"Philosophically challenging. . . . Hazelrigg's thesis seems to catch everyone short."--Steve Fuller, executive editor, Social Epistemology
"A quality piece of work; the central problematic is clearly articulated and important; the theoretical analyses are sophisticated and subtle; and the narrative is well crafted. . . . The focus of this work is at the heart of core issues now being discussed by much larger circles of interdisciplinary social theorists and cultural studies scholars."--Robert Antonio, University of Kansas
Lawrence Hazelrigg's thesis, argued in this concluding work of his trilogy, is that "nature, under any description whatsoever, is thoroughly a humanly made existence." Nature is a cultural production, he says, and any distinction between nature and culture is drawn from the relations of power that characterize a particular culture.
In this innovative vision of the very foundation of social theory, he sets out some of the terms and relationships of the nature-culture polarity and offers a map of the "circuits and relays" that exist between "that which counts as knowledge and that which counts as power." He extends the mapping to issues of philosophical anthropology and the "production" of human nature (and the Marxian roots of this production) and then examines three situations in which the circuits and relays operate in European and Euroamerican cultures: the sixteenth-century invention of culture; modern inventions of primitiveness; and "a long sequence of practices of sexing nature's body."
In conclusion, he addresses the question of an ecologism that begins to glimpse the artificiality of nature (the new "crisis of nature") and which must work anew to understand what counts as knowledge.

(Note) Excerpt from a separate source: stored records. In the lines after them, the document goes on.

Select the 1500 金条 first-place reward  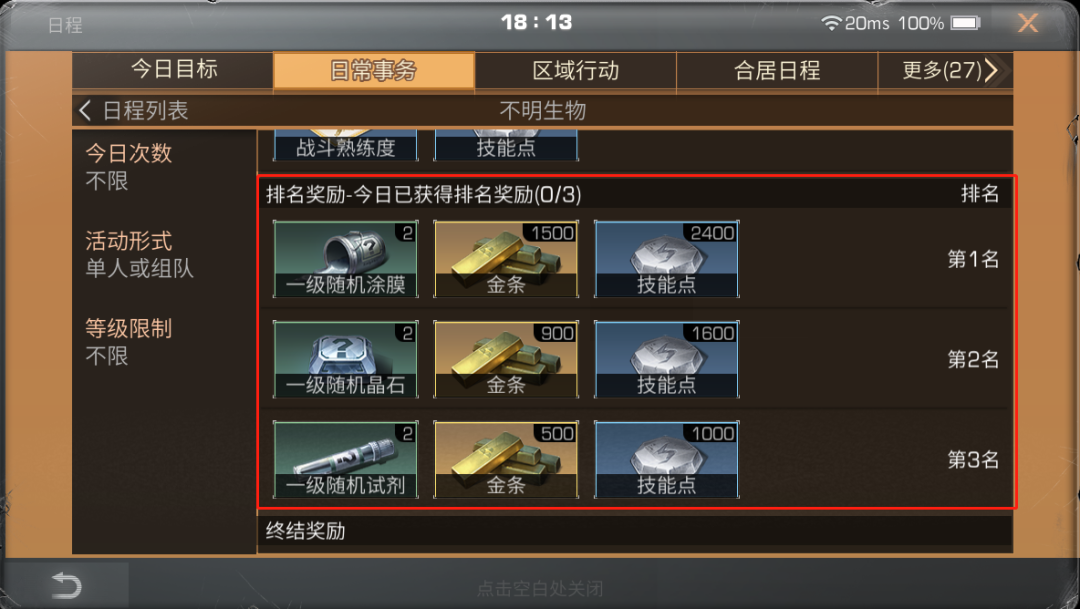506,259
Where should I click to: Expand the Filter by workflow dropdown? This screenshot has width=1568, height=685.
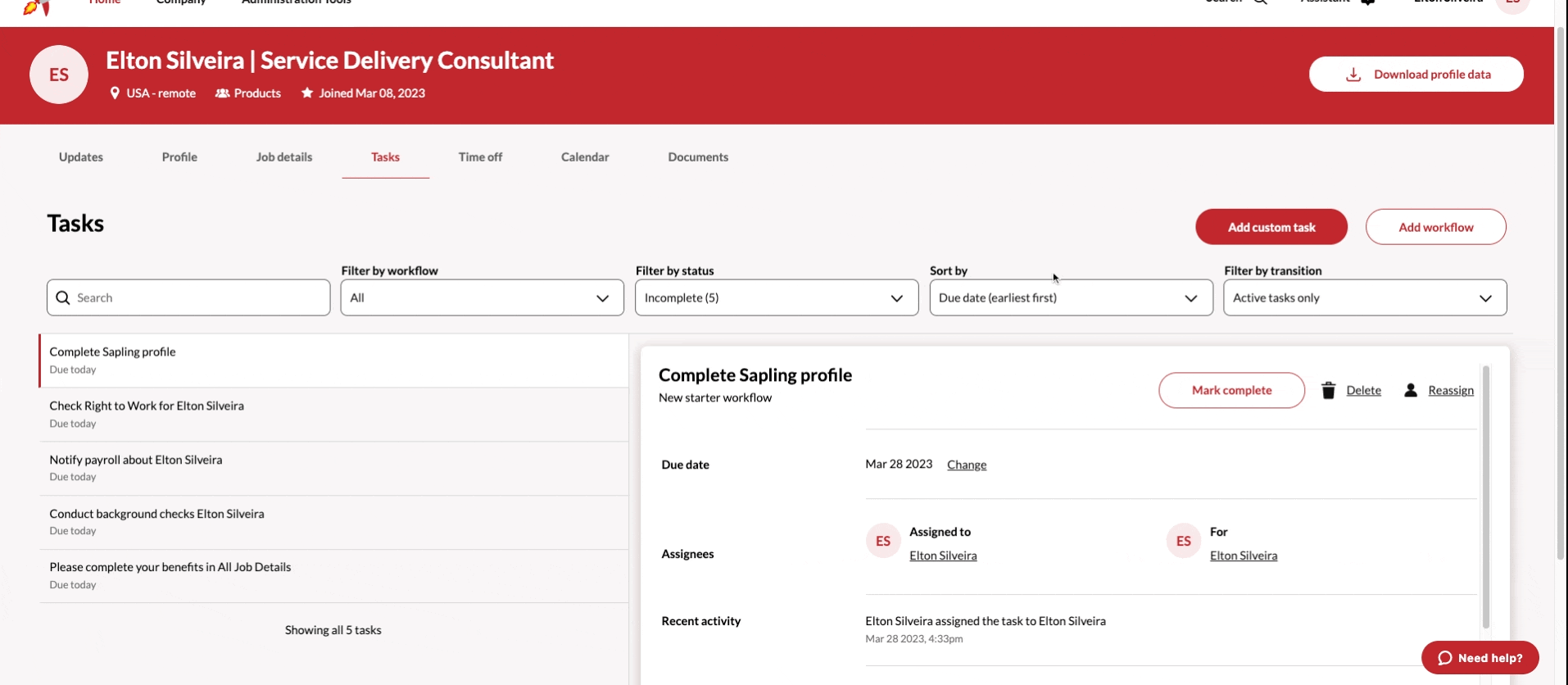pos(482,298)
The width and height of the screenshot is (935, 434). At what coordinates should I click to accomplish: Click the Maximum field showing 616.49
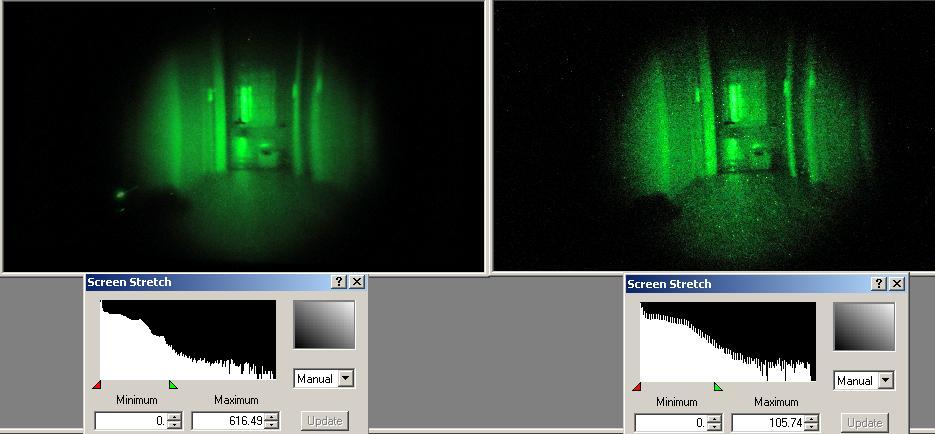228,421
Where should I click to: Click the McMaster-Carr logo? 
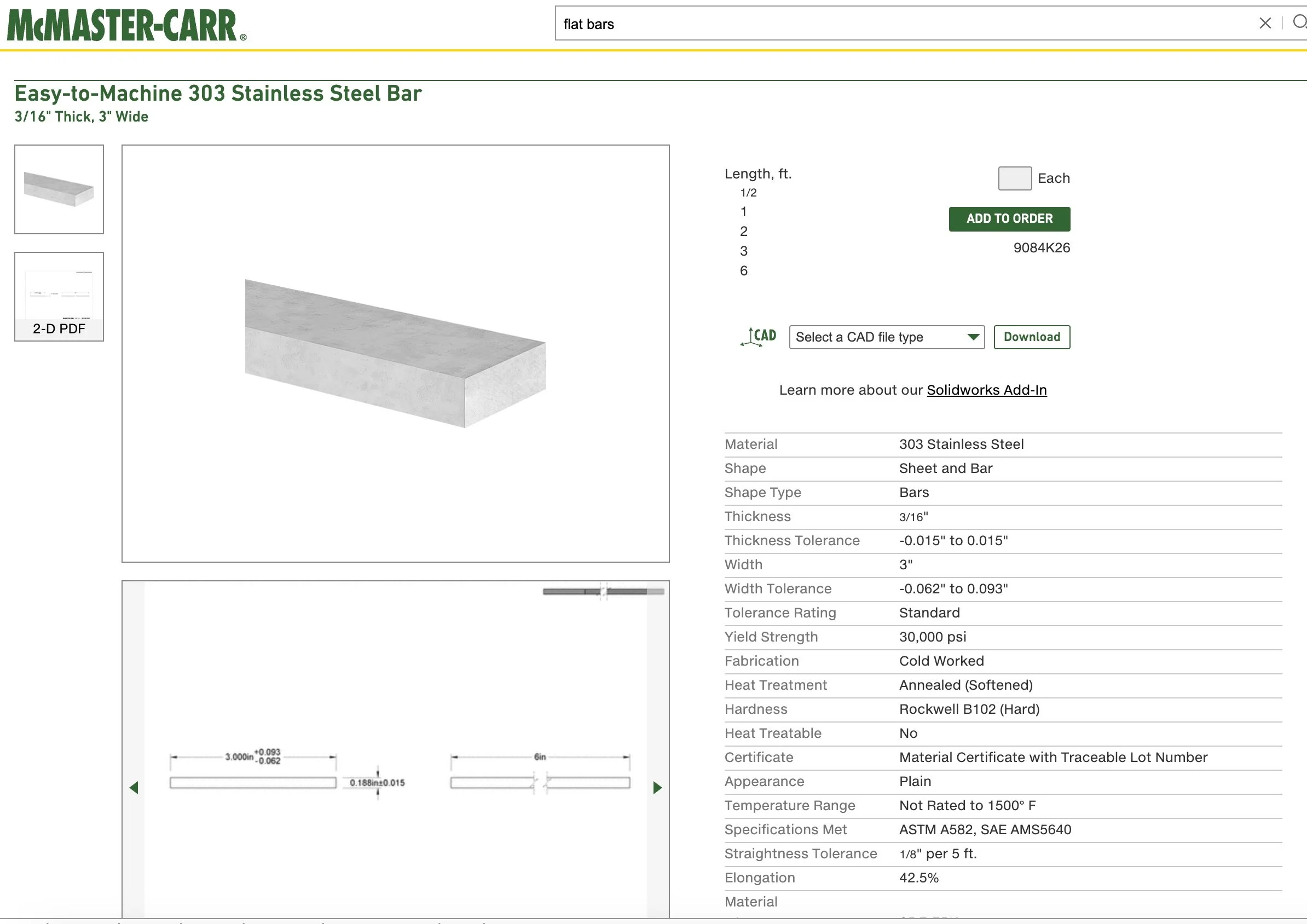126,25
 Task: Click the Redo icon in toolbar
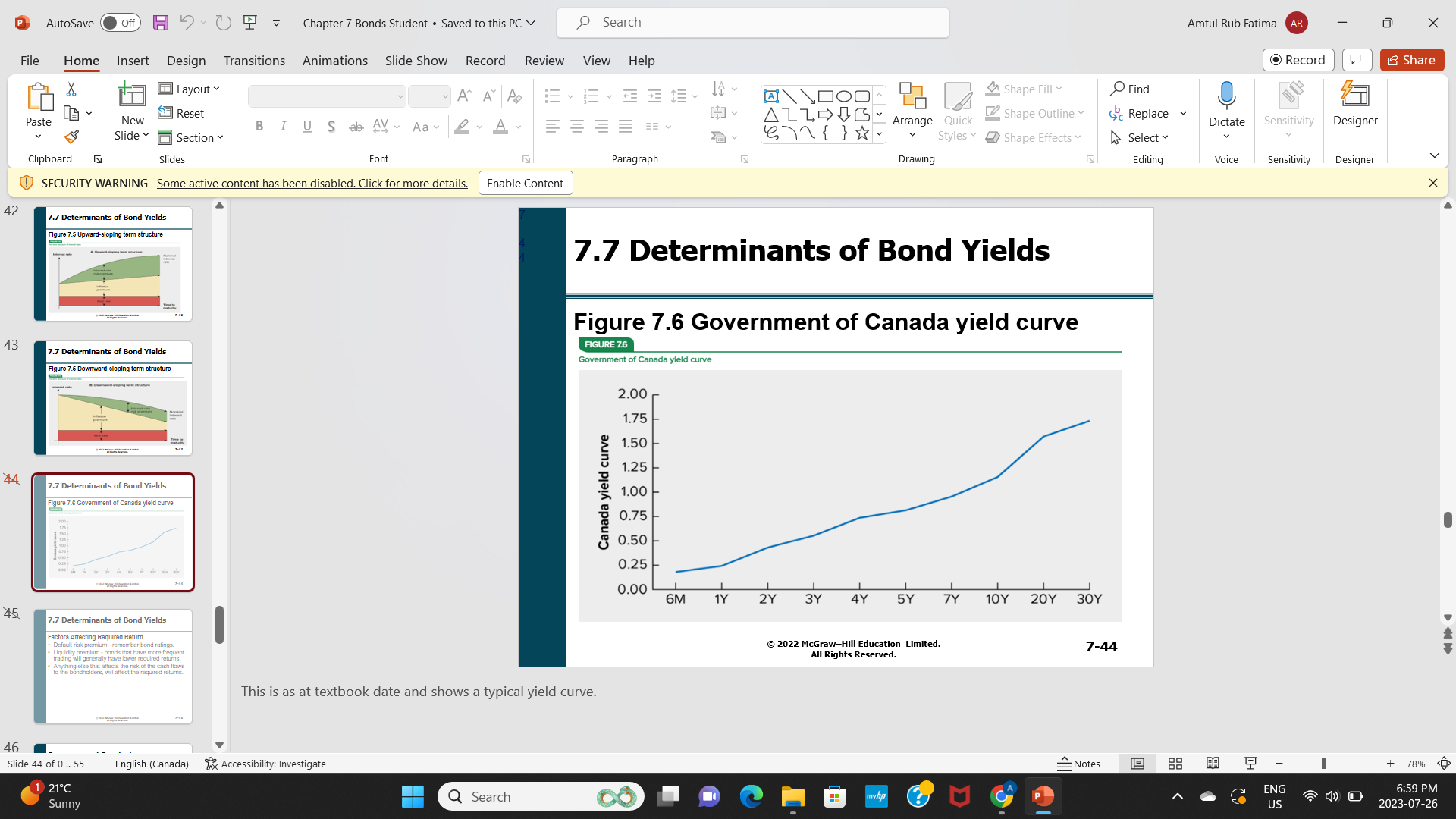(x=222, y=22)
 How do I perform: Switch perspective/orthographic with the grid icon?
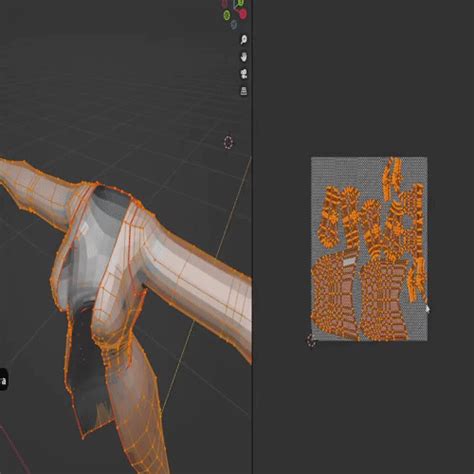(x=244, y=90)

This work will be an important source for students in the growing area of sociology of culture as well as for scholars in philosophy, social and political theory, ethnography, and feminism and others interested in the social construction of nature and the politics of environmentalism.
Lawrence Hazelrigg is professor of sociology at Florida State University. He is the author of A Wilderness of Mirrors and Claims of Knowledge (both UPF, 1989), the first two books of this trilogy, and of Class, Conflict, and Mobility and Prison within Society.